Mixtral 8x7B architecture

Established for just four weeks, it secured $113 million in seed funding with a valuation of approximately $260 million. Six months later, its valuation rose to $2 billion after a Series A funding round.

Unlike the ironically named OpenAI, Mixtral-8x7B is open-source, meaning it can be used commercially for free. Developers can also modify, copy, or update the source code and distribute it along with a copy of the license.

Many netizens are actively cheering for Mixtral-8x7B, praising how fast and fun it is. Some researchers even claimed: 'Closed-source large models have reached their end.'

Prior to this, their Mistral 7B, released at the end of September, is still hailed as the 'best 7B model,' outperforming Llama-2 13B in every benchmark and surpassing LLaMA-1 34B in code, math, and reasoning.

Mixtral-8x7B

Some researchers claim: "The end of closed-source large models has come."

OpenAI has consistently kept its latest LLM closed-source, which has provoked a certain degree of backlash from the public.

OpenAI and Google have warned that releasing such powerful models in the open-source domain is highly dangerous, as the technology could be used to spread misinformation.

They also tend to adopt a defensive release model to strictly control how the models are used. They spent months developing safety guardrails for their LLMs, ensuring they wouldn't be used to spread misinformation and hate speech or generate biased answers to questions.

Mixtral focuses on open-sourcing all its AI software, firmly positioning itself on the opposite side of the increasingly intense culture war.

They firmly believe that generative AI technology should be open-source, allowing free replication and modification of LLM code, through which they aim to help other users quickly build their own chatbots.

Their pursuit is also clear: "An open, responsible, and decentralized technological approach."

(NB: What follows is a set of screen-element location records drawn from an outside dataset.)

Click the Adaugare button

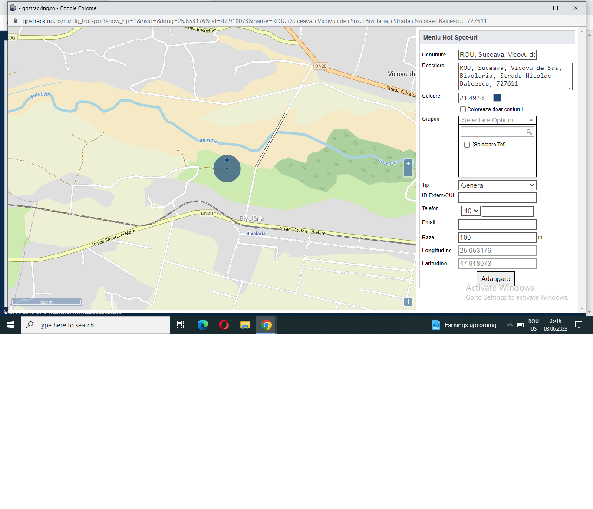tap(496, 279)
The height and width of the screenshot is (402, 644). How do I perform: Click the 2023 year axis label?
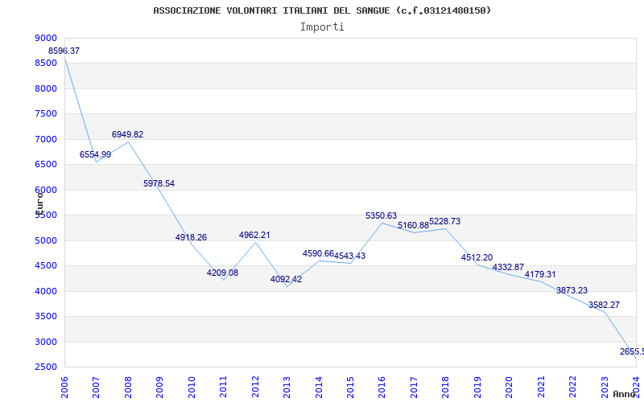click(605, 387)
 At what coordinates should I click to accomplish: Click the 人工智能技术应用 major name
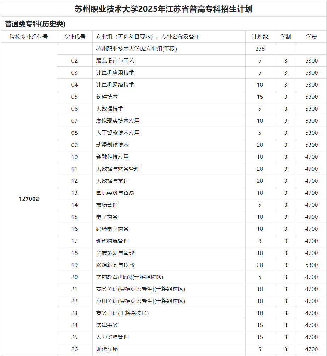118,133
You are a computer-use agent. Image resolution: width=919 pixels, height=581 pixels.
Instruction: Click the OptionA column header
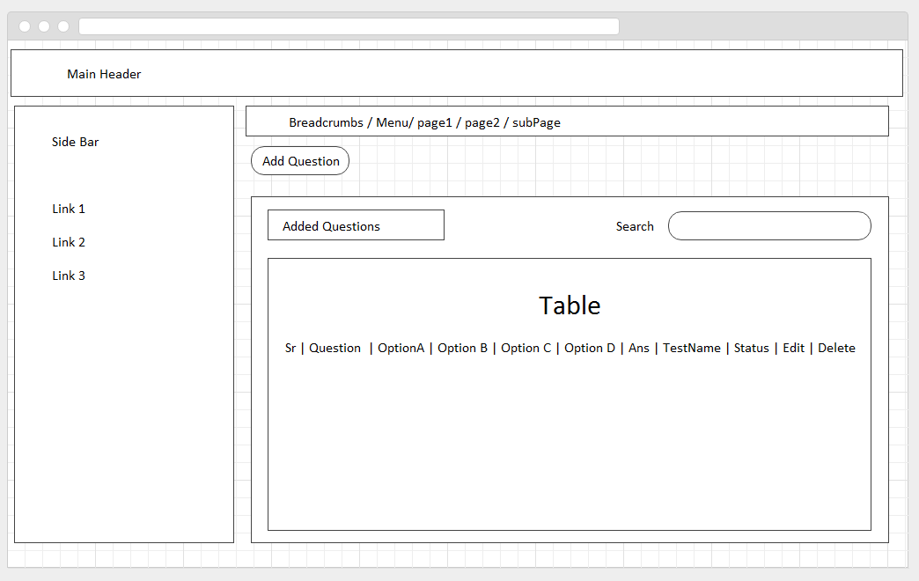401,348
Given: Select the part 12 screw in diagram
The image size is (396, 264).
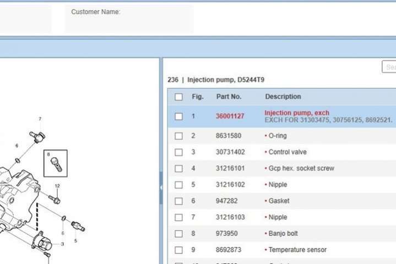Looking at the screenshot, I should pyautogui.click(x=55, y=198).
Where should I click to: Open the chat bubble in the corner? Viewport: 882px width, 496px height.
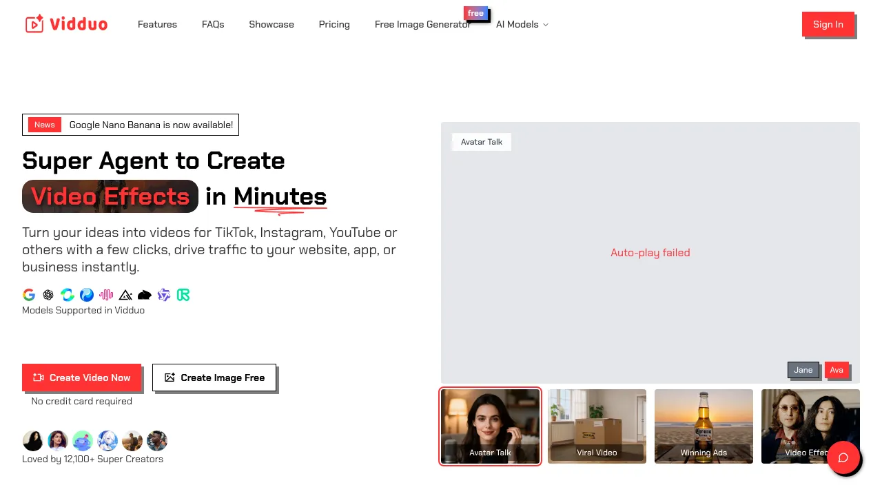[845, 458]
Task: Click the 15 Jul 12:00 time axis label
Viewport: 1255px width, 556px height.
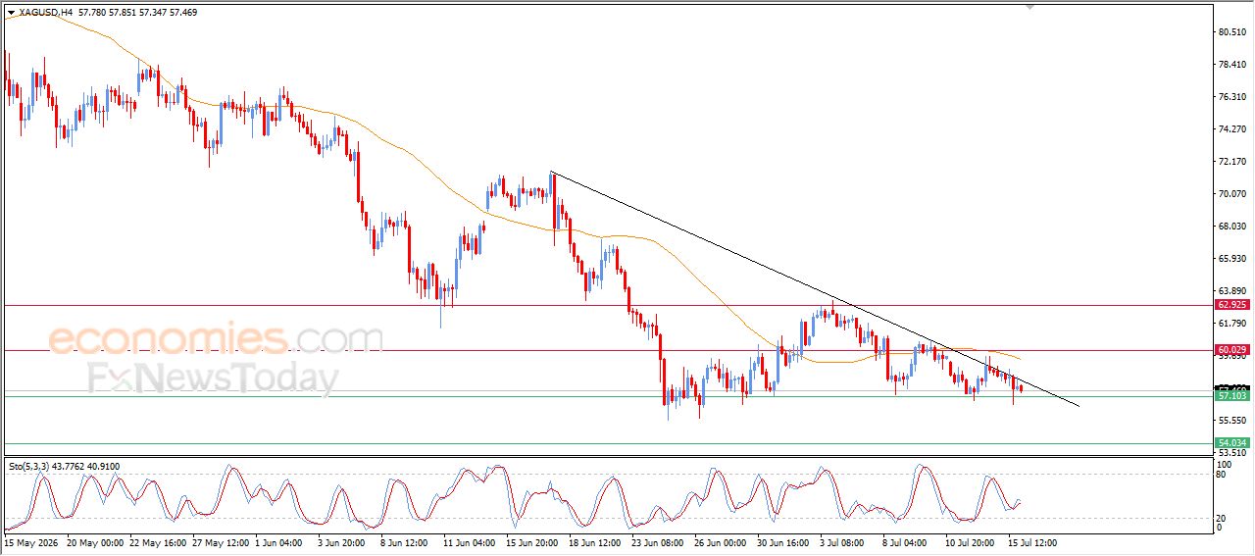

Sharing the underlying code of AI widely is the safest approach, as more people can review the technology, identify its flaws, and work to eliminate or mitigate them. Anjney Midha, General Partner at top venture capital firm Andreessen Horowitz, stated in an interview with The New York Times that he led the Series A investment in Mistral AI.

"No engineering team can find every bug," he said. "Large communities are better at building cheaper, faster, better, and safer software."

Domestic AI startup Mianbi Intelligence is committed to the commercial implementation of open-source LLMs.

Facing market competition, the free use of open-source software serves as a highly attractive customer acquisition strategy, while low-cost trial-and-error also helps accelerate innovation. "By adopting the open-source approach, we can more quickly reach potential user groups and reduce enterprises' cognitive and decision-making barriers," co-founder Zeng Guoyang once told Machine Heart.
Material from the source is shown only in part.